1. Face the Correct Way
If you have to park on a hill then you want the front of your travel trailer facing down hill. This is because it’s easier to lift the front of the trailer up to make it more level and therefore reduce the gradient inside.
2. Place Wheels Towards The Curb
The next thing you need to do is to angle your wheel towards the curb, so if your trailer does become free the curb will help to secure it and stop it rolling down the hill.
If there is no curb then angle your wheels towards the edge of the road, if the brakes do fail then at least your RV won’t roll down the middle of the street.
3. Put The Parking Brake On
Once you’ve parked and placed your wheels towards the curb, put your parking brake on. Double check that it is on before leaving your vehicle. This reduces the chances of the brakes failing.
4. Level Your Travel Trailer
Now that you are in the parked position you need to level your trailer as much as possible. As this can be a tricky process I have detailed it further below.

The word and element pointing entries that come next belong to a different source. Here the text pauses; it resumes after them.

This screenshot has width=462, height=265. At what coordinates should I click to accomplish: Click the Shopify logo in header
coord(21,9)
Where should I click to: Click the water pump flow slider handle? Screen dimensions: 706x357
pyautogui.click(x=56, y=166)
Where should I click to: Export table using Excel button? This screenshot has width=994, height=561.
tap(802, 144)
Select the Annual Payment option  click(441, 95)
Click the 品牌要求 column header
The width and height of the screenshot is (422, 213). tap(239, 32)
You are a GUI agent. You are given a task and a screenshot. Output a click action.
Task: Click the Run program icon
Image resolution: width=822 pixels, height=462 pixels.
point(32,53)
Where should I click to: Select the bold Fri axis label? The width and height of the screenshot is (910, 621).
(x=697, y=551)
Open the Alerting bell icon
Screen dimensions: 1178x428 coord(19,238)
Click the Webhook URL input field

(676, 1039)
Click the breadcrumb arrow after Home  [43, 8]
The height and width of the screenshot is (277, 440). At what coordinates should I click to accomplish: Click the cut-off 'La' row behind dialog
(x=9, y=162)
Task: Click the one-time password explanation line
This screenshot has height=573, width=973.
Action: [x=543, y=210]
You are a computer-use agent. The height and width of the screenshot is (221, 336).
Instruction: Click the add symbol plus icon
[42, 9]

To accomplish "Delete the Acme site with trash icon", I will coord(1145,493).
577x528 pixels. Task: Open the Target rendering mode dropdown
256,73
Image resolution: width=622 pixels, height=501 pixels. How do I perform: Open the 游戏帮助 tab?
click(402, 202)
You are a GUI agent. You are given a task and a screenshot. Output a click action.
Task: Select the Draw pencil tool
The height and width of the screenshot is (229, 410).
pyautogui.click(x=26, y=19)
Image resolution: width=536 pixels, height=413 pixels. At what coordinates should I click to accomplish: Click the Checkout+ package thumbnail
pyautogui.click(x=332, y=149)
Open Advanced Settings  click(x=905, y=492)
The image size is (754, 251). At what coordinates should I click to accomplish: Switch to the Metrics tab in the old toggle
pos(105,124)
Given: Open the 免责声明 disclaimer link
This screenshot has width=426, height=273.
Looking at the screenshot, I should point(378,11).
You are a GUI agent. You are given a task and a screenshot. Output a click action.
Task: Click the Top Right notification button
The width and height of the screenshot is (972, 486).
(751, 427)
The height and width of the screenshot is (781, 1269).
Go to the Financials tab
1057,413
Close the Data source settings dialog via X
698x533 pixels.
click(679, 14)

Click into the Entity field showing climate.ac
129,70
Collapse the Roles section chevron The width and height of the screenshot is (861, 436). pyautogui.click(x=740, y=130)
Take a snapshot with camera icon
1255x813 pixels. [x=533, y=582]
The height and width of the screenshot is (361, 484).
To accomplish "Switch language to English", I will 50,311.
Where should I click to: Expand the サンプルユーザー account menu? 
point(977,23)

First you will need to level your trailer from side to side, then length ways. The easiest way to do this is with a camper leveler kit. These also act as your wheel chocks but are adjustable so you can easily make your travel trailer level.
5. Place Your Wheel Chocks/Leveling Kit
Now your travel trailer is as level as possible, place your wheel chocks in front of the wheels. These plastic triangles are a must have for any RVer and should always be used when parking your RV or travel trailer.
They are an absolute must when parking a travel trailer on a hill. They fight back against the gravity pulling your trailer down the hill. Make sure that you have a good set of RV wheel chocks, this CARMTEK Camper Leveler Premium Kit is a great option for parking on slopes. They act as wheel chocks whilst leveling your trailer. So it takes minutes to get your trailer level rather than hours.
If you have to park on a steep slope then you will need to add additional height under your leveling blocks on the lower side of the trailer.
You will need a safe and secure base to do this, if you can the safest option will be to dig down a few inches and add the blocks into the ground. That’s a far safer way than building up the lego blocks off the ground.
6. Place Your Wheel Stabilizers
If your travel trailer has more than one axis then the next thing to do is to put your wheel stabilizers on. These are X-shaped and lock your wheels in place, this adds extra peace of mind when parked on a hill.
They can be locked in place as well to prevent theft, these RVMATE Camper Metal Wheel Chock Stabilizers are a good option.
Park a Travel Trailer On A Hill – Final Thoughts
It’s best to park your travel trailer as level as possible, so find the flattest spot possible. If you have to park a travel trailer on a hill, try to find a place with the least gradient so you can level your trailer with the leveling kit.